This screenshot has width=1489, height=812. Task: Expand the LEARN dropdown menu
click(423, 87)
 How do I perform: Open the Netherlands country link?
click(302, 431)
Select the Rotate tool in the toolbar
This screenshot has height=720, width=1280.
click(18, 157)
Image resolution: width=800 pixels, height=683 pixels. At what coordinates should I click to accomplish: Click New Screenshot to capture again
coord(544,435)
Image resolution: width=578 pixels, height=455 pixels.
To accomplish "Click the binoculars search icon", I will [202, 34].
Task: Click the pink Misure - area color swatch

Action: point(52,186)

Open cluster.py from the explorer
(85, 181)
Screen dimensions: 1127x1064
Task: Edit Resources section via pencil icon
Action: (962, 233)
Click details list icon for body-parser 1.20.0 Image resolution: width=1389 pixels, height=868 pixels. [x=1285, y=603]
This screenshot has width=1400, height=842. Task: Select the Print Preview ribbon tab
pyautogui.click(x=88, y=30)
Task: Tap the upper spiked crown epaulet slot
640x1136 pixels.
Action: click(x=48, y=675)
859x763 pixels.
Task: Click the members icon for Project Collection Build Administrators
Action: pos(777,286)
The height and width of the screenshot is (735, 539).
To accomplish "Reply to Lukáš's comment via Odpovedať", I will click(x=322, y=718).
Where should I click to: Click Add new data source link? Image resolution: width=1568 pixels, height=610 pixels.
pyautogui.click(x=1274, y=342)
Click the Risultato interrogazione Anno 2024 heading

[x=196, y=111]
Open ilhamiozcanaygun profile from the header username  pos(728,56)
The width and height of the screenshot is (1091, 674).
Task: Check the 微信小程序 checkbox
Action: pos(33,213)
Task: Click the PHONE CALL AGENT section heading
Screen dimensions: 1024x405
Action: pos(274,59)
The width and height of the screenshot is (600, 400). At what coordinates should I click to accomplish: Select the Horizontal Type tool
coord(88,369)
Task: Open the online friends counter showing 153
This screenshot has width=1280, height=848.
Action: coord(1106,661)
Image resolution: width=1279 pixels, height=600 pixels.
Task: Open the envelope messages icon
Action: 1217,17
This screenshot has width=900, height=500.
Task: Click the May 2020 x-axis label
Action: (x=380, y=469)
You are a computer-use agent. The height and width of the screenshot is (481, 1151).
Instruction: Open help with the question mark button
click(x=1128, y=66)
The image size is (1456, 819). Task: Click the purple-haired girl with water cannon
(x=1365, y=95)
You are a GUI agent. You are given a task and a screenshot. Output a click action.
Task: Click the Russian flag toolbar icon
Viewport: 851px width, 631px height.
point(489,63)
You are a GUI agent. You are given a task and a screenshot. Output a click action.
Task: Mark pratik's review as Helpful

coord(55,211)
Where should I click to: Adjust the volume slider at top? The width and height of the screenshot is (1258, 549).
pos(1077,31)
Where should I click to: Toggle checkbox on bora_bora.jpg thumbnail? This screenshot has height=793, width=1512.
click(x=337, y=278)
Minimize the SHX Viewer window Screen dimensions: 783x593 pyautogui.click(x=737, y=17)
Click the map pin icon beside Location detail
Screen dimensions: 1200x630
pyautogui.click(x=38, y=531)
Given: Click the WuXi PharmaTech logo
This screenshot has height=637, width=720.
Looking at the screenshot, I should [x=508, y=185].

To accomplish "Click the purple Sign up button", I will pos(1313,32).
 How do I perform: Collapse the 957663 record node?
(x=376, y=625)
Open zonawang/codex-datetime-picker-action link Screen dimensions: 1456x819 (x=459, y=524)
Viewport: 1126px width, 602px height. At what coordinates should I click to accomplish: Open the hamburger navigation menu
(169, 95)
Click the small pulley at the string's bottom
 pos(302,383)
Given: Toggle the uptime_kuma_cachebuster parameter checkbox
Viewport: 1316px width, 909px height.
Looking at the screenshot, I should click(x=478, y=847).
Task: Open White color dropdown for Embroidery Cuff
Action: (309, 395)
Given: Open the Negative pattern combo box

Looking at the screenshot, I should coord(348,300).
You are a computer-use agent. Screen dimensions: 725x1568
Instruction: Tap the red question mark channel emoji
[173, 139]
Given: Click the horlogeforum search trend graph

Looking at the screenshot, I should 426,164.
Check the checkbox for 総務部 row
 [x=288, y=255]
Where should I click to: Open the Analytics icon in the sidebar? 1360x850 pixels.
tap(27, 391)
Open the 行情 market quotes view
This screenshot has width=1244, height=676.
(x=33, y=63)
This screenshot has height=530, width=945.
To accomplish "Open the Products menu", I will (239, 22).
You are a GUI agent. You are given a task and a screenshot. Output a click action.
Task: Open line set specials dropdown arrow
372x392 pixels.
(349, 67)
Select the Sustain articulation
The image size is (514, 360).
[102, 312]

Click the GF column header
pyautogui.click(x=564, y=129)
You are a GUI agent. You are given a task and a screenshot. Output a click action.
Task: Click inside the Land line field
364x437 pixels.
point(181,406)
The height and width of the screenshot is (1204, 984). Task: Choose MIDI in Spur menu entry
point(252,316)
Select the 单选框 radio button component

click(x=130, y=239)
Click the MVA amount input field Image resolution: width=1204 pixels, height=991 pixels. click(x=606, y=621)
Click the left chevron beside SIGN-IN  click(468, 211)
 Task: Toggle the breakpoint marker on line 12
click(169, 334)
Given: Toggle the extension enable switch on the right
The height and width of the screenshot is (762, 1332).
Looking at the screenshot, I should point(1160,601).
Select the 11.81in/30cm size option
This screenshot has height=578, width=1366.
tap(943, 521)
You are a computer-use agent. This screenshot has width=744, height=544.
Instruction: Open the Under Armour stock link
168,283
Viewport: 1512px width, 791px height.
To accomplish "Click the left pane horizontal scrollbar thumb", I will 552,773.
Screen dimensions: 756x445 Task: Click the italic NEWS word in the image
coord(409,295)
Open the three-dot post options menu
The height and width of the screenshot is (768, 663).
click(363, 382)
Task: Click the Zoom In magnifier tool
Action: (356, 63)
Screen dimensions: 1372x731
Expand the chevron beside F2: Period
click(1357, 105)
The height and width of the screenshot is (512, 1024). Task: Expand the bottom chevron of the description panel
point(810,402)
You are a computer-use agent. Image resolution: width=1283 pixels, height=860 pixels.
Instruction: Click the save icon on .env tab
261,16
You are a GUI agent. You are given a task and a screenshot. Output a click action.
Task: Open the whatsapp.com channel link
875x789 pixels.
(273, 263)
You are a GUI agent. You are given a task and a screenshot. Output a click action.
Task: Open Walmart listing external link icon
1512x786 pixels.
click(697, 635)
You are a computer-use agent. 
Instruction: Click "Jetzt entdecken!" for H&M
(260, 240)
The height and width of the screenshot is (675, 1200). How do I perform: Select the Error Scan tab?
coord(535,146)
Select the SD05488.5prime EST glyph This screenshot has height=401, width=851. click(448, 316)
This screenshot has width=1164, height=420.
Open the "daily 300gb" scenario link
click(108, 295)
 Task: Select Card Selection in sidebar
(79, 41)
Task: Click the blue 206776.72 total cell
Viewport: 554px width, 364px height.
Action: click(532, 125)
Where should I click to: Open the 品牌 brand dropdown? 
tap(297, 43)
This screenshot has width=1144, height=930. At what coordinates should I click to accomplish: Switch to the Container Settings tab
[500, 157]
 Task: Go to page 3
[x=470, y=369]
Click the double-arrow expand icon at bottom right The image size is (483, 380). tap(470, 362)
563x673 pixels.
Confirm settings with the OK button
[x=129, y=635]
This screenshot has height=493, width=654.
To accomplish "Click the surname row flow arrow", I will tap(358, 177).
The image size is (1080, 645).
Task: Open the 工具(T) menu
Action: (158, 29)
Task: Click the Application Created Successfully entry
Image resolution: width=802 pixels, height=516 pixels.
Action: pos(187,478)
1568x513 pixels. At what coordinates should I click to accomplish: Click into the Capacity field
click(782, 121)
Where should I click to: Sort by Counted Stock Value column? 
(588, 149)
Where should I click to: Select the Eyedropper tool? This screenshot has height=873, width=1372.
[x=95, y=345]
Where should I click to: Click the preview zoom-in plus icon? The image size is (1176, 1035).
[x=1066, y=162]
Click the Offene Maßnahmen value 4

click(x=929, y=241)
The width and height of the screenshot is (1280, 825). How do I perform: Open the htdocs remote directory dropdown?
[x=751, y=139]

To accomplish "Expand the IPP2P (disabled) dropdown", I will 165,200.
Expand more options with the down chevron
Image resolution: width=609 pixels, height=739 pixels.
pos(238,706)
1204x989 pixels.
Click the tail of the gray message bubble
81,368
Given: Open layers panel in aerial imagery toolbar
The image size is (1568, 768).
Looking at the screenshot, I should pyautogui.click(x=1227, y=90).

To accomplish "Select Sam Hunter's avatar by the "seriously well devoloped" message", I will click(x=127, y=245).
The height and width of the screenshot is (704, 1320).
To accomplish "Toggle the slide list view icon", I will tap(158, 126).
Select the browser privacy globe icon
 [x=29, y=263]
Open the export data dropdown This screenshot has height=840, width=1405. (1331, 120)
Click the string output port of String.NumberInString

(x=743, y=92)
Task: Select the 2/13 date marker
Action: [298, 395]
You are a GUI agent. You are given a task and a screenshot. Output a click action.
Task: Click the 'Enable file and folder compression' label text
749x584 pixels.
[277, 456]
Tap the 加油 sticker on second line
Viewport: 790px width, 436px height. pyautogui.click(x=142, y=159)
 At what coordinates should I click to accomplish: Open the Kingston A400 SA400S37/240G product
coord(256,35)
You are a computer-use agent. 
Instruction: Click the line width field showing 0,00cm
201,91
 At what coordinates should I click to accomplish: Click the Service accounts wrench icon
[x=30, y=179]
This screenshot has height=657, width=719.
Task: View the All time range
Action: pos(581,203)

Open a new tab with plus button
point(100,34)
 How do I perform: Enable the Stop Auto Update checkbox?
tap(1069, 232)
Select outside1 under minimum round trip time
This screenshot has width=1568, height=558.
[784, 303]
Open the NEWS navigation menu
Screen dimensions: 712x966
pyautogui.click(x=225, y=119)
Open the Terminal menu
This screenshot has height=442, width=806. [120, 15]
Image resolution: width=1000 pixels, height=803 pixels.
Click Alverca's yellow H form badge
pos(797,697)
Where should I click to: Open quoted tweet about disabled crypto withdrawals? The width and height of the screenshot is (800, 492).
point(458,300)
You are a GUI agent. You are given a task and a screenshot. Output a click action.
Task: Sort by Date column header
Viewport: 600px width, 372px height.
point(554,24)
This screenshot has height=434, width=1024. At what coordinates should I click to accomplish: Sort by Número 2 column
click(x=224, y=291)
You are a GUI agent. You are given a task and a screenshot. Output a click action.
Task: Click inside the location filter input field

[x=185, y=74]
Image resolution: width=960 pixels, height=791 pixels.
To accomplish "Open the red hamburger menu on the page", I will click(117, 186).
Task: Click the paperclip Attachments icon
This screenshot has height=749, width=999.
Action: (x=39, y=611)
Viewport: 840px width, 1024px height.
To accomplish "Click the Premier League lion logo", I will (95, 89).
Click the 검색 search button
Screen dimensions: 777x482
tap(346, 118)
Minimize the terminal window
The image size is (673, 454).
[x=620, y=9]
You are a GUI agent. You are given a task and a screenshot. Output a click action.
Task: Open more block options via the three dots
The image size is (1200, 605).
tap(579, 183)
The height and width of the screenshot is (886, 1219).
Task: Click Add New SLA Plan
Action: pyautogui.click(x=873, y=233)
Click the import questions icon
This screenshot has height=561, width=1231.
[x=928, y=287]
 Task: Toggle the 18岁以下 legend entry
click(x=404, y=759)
:::
§ **Directions**: Restate word for word the lines of the data above, starting at the line containing "Click the tail of the gray message bubble" and ending at the line containing "Task: Sort by Date column header", both included, and nothing more.

§ **The completed task**:
Click the tail of the gray message bubble
81,368
Given: Open layers panel in aerial imagery toolbar
The image size is (1568, 768).
Looking at the screenshot, I should pyautogui.click(x=1227, y=90).

To accomplish "Select Sam Hunter's avatar by the "seriously well devoloped" message", I will click(x=127, y=245).
The height and width of the screenshot is (704, 1320).
To accomplish "Toggle the slide list view icon", I will tap(158, 126).
Select the browser privacy globe icon
 [x=29, y=263]
Open the export data dropdown This screenshot has height=840, width=1405. (1331, 120)
Click the string output port of String.NumberInString

(x=743, y=92)
Task: Select the 2/13 date marker
Action: [298, 395]
You are a GUI agent. You are given a task and a screenshot. Output a click action.
Task: Click the 'Enable file and folder compression' label text
749x584 pixels.
[277, 456]
Tap the 加油 sticker on second line
Viewport: 790px width, 436px height. pyautogui.click(x=142, y=159)
 At what coordinates should I click to accomplish: Open the Kingston A400 SA400S37/240G product
coord(256,35)
You are a computer-use agent. 
Instruction: Click the line width field showing 0,00cm
201,91
 At what coordinates should I click to accomplish: Click the Service accounts wrench icon
[x=30, y=179]
This screenshot has height=657, width=719.
Task: View the All time range
Action: pos(581,203)

Open a new tab with plus button
point(100,34)
 How do I perform: Enable the Stop Auto Update checkbox?
tap(1069, 232)
Select outside1 under minimum round trip time
This screenshot has width=1568, height=558.
[784, 303]
Open the NEWS navigation menu
Screen dimensions: 712x966
pyautogui.click(x=225, y=119)
Open the Terminal menu
This screenshot has height=442, width=806. [120, 15]
Image resolution: width=1000 pixels, height=803 pixels.
Click Alverca's yellow H form badge
pos(797,697)
Where should I click to: Open quoted tweet about disabled crypto withdrawals? The width and height of the screenshot is (800, 492).
point(458,300)
You are a GUI agent. You are given a task and a screenshot. Output a click action.
Task: Sort by Date column header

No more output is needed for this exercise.